Durante el mes de febrero, el Sector Público Nacional (SPN) reportó un superávit primario de $1,4 billones y un superávit financiero de $144.421 millones, a pesar de la disminución en la recaudación tributaria y de la seguridad social. Esta información fue presentada por el Ministerio de Economía, que también destacó la importancia del ajuste en el gasto público.

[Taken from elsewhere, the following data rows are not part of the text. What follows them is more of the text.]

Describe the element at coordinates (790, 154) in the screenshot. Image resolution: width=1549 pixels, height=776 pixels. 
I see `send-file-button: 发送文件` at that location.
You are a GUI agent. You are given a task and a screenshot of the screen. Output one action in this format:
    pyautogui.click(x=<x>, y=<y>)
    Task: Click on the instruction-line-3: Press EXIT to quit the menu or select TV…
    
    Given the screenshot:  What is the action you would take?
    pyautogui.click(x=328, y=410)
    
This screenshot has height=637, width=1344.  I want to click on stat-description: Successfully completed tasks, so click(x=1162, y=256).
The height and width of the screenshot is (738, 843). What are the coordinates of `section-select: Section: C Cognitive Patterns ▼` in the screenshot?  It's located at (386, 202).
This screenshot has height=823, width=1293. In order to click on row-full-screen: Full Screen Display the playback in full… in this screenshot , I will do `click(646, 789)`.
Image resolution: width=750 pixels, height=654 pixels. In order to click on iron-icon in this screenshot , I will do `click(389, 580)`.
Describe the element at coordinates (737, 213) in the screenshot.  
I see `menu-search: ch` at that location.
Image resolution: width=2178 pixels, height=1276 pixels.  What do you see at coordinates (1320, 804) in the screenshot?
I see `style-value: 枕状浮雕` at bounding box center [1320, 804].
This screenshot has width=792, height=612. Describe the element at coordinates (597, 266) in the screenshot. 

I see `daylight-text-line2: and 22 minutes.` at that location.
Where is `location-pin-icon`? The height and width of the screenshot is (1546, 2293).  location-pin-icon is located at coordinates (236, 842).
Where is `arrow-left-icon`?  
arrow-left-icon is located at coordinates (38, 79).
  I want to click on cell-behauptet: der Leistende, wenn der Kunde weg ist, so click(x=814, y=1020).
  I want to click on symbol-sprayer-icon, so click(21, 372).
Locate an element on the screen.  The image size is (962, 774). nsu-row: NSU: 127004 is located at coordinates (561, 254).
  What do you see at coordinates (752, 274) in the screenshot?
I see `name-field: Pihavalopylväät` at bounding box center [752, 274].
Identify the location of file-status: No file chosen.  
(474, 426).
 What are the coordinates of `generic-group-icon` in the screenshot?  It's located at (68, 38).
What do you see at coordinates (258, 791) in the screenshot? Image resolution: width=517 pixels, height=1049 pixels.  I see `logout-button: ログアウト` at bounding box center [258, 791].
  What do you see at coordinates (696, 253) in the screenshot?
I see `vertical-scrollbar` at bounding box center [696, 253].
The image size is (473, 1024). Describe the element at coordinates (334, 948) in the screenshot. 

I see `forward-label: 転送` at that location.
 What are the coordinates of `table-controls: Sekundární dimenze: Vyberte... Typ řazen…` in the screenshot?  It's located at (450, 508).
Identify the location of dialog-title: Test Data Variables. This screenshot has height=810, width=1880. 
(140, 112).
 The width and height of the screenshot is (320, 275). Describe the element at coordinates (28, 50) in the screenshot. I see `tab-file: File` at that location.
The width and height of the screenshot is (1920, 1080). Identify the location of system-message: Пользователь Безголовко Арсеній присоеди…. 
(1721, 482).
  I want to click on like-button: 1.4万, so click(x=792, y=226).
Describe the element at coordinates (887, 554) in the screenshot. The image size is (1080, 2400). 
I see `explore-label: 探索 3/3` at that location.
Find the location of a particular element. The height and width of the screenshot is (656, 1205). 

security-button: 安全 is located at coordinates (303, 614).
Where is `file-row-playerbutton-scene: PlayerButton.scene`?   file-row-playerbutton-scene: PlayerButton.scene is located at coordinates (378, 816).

El superávit se logró gracias al incremento en los ingresos provenientes de las Rentas de la Propiedad, que incluyen las ganancias generadas por fondos, bancos y empresas estatales, así como otros ingresos no tributarios. En total, estos conceptos aportaron más de $850.000 millones, lo que contribuyó a compensar la caída en la recaudación fiscal. En febrero, los ingresos totales del Estado alcanzaron los $11,8 billones, de los cuales $10,9 billones correspondieron a ingresos tributarios, lo que representa una caída real de casi el 9% en comparación con el año anterior.
En cuanto a los gastos, se mantuvo la tendencia de recortes, con un total de $10,4 billones, lo que significa un incremento nominal del 21%, pero una reducción real cercana al 8%. Más del 90% de estas erogaciones correspondieron a gastos corrientes, donde el gasto previsional ascendió a $7,1 billones, reflejando una baja real del 6,6%. A pesar de las restricciones, algunos subsidios económicos aumentaron, especialmente en el sector energético, que experimentó un incremento del 123%. Según el Ministerio de Economía, el SPN acumuló en los dos primeros meses del año un superávit financiero de cerca del 0,1% del PIB, reafirmando su compromiso con la estabilidad fiscal.